Collected data entries:
------------------------
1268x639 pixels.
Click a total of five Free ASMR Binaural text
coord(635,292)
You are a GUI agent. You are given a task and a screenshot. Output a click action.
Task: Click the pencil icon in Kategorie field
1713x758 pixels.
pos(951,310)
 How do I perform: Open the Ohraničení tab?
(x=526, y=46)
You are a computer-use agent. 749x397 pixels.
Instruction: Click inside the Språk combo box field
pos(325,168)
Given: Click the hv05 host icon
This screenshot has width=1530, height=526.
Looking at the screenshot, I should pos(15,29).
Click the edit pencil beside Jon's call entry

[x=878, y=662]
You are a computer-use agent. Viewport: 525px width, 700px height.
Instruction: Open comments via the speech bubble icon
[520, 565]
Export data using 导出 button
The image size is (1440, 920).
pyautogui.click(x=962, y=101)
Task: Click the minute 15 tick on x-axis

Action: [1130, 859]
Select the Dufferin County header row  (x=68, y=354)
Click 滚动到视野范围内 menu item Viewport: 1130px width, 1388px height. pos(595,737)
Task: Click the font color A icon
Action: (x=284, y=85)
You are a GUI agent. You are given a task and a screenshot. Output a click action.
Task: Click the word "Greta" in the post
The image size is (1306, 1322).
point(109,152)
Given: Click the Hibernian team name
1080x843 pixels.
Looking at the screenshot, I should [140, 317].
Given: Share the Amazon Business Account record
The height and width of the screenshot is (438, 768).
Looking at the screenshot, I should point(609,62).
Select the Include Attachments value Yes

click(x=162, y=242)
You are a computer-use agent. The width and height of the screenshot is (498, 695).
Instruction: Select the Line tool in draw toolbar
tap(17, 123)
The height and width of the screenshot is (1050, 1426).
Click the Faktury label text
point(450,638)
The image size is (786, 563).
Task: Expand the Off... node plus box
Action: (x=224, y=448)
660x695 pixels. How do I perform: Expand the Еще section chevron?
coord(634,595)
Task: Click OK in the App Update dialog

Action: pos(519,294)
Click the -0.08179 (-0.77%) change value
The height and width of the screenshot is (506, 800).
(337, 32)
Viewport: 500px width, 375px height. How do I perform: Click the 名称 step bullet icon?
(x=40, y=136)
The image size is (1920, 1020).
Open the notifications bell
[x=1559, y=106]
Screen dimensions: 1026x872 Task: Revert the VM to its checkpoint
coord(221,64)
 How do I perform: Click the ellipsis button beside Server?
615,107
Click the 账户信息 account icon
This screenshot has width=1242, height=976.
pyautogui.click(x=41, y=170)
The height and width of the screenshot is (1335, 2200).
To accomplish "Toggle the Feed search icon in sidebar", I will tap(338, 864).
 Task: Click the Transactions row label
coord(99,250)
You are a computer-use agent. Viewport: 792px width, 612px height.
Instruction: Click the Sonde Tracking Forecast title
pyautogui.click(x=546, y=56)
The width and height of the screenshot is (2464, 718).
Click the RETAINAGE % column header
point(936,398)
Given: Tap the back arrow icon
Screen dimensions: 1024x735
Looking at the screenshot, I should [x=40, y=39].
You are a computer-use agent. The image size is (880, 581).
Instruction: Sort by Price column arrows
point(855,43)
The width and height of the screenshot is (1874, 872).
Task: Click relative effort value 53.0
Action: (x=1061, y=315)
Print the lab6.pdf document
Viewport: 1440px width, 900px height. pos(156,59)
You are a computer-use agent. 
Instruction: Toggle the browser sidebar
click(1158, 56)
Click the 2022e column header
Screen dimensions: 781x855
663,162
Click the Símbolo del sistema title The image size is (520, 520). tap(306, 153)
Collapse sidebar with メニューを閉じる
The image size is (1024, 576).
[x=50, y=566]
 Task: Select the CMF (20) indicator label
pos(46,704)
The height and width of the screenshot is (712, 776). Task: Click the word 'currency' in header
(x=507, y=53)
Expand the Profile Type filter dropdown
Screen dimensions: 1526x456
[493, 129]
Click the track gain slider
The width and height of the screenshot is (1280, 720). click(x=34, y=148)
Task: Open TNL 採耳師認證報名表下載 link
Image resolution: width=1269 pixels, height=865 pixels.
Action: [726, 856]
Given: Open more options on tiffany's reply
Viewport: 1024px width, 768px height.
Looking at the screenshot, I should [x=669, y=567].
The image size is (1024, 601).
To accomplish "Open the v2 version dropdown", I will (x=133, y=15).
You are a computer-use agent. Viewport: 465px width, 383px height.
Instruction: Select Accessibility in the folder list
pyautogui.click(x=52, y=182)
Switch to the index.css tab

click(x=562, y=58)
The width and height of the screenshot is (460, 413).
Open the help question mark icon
------------------------
* [Your instructions]: Transcribe exactly, starting at the line with "Click the track gain slider" and continuing through the last line of the data above; leave out all earlier lines.

* [Exercise response]:
Click the track gain slider
The width and height of the screenshot is (1280, 720). click(x=34, y=148)
Task: Open TNL 採耳師認證報名表下載 link
Image resolution: width=1269 pixels, height=865 pixels.
Action: [726, 856]
Given: Open more options on tiffany's reply
Viewport: 1024px width, 768px height.
Looking at the screenshot, I should [x=669, y=567].
The image size is (1024, 601).
To accomplish "Open the v2 version dropdown", I will (x=133, y=15).
You are a computer-use agent. Viewport: 465px width, 383px height.
Instruction: Select Accessibility in the folder list
pyautogui.click(x=52, y=182)
Switch to the index.css tab

click(x=562, y=58)
The width and height of the screenshot is (460, 413).
Open the help question mark icon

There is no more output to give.